DO THIS:
Go on with the letter about bushy tails from the point where it stops, before the data that follows it.

EXCERPT:

↓↓↓

From Lawson Tait   12 March [1875]1

7, Great Charles St. | Birmingham.

Mar 12

Dear Sir,

I have had previous occasion to correspond with you on subjects bearing on evolution, and there is one more little matter on which I should like your opinion.2 As one of your disciples it has been my object to try the doctrine of evolution by survival of fitness at every possible point and amongst other things I have speculated on the origin of tails

For every tail I got a satisfactory reason, save for the bushy tail of such animals as the civet cat,3 some dogs, wolf &c. That variety long puzzled me until the accidental observation of a favourite white cat, who is perfectly deaf, solved the riddle to me On him I can perform experiments by reason of his deafness, without arousing his suspicion and I find that he uses his tail as a respirator to keep up his temperature. I catch him asleep before a German stove, lying at full length on his side with tail & limbs stretched out to enjoy the full heat. Then I intercept the heat by a screen & without waking he gradually coils himself up so as to cover as much surface as possible to save loss of heat. Then when I drive a current of cold air on him from a pair of bellows he twines his tail round him & buries his nose completely in the fur between it & the thigh, thereby establishing a natural respirator which must conserve his temperature to a very marked extent

Birds do the same thing when they bury their noses in their wings. I cannot find a bushy tailed animal which cannot curl itself up. If I could my theory would be spoilt

I mentioned this to my friend Prof Haughton4 of Dublin a few days ago when on a visit to him, and on a very cold morning we started round the Zoological Gardens to examine for the point. We found the civet cat & others coiled up & their noses covered with the fur. I do not know whether the observation is an original one or not, but it is at any rate interesting   I purpose communicating a short note on it to the Birmingham Natural History Society and previous to that I should like to know your opinion of my theory.5

Yours faithfully | Lawson Tait

CD annotations

Top of letter: ‘30£’ pencil

Footnotes

The year is established by Tait’s reference to his communication to the Birmingham Natural History Society (see n. 5, below).

↑↑↑

DATA PROVIDED:
↓↓↓

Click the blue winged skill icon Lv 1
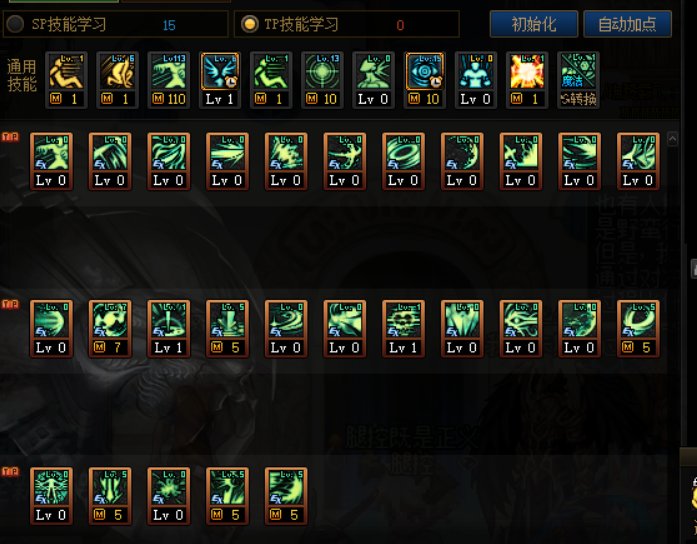Screen dimensions: 697x544 pyautogui.click(x=220, y=80)
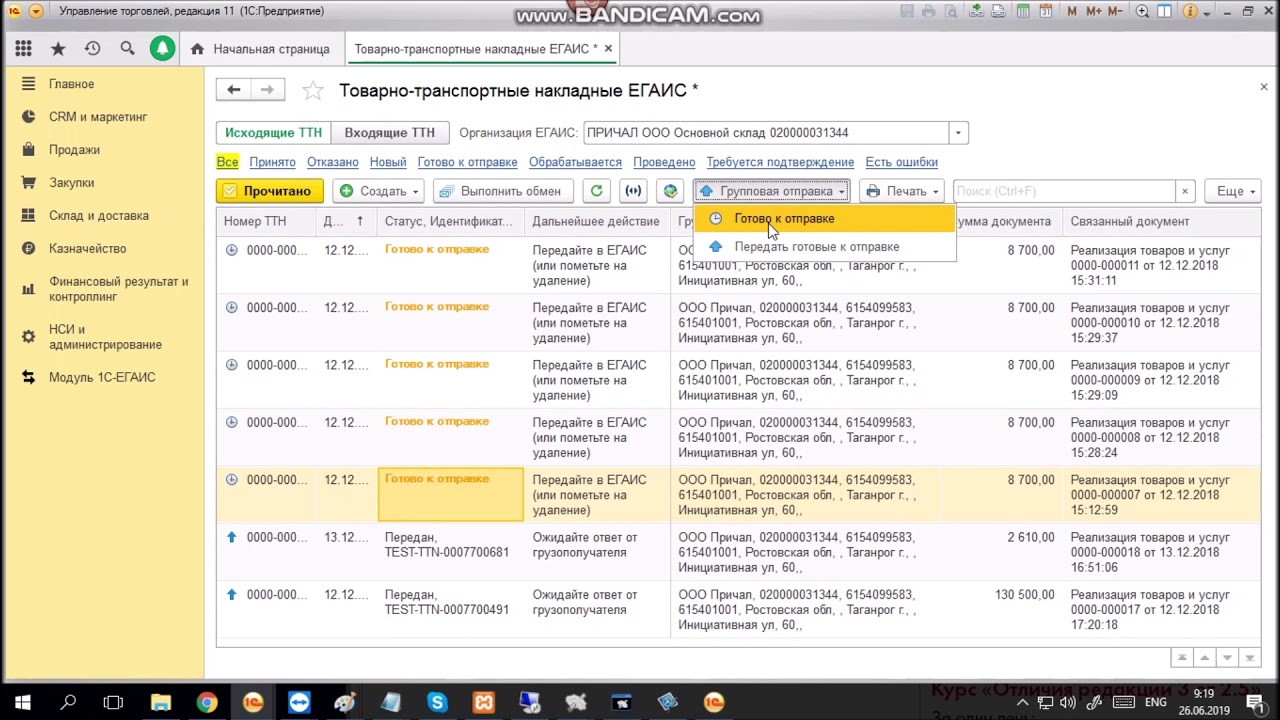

↑↑↑

RESULT OF THE EXERCISE:
The only earlier extant correspondence with Tait is the letter to Lawson Tait, 8 October 1871 (Correspondence vol. 19); it concerns the supra-condyloid foramen of the humerus.
The civet cat is Civettictis civetta, the African civet; it is not a cat, but a member of the family Viverridae.
Tait lectured on the subject of animals’ tails at the Birmingham Natural History Society on 5 April 1875; a summary of his remarks, including part of CD’s response to this letter, appeared in the Birmingham Daily Post, 8 April 1875, p. 6, and later in Hardwicke’s Science-Gossip, June 1875 (Tait 1875a). See letter to Lawson Tait, [13–15 March 1875].

Bibliography

Correspondence: The correspondence of Charles Darwin. Edited by Frederick Burkhardt et al. 29 vols to date. Cambridge: Cambridge University Press. 1985–.

Summary

Purpose of bushy tails; their usefulness to their owners as a means of keeping warm.

Letter details

Letter no.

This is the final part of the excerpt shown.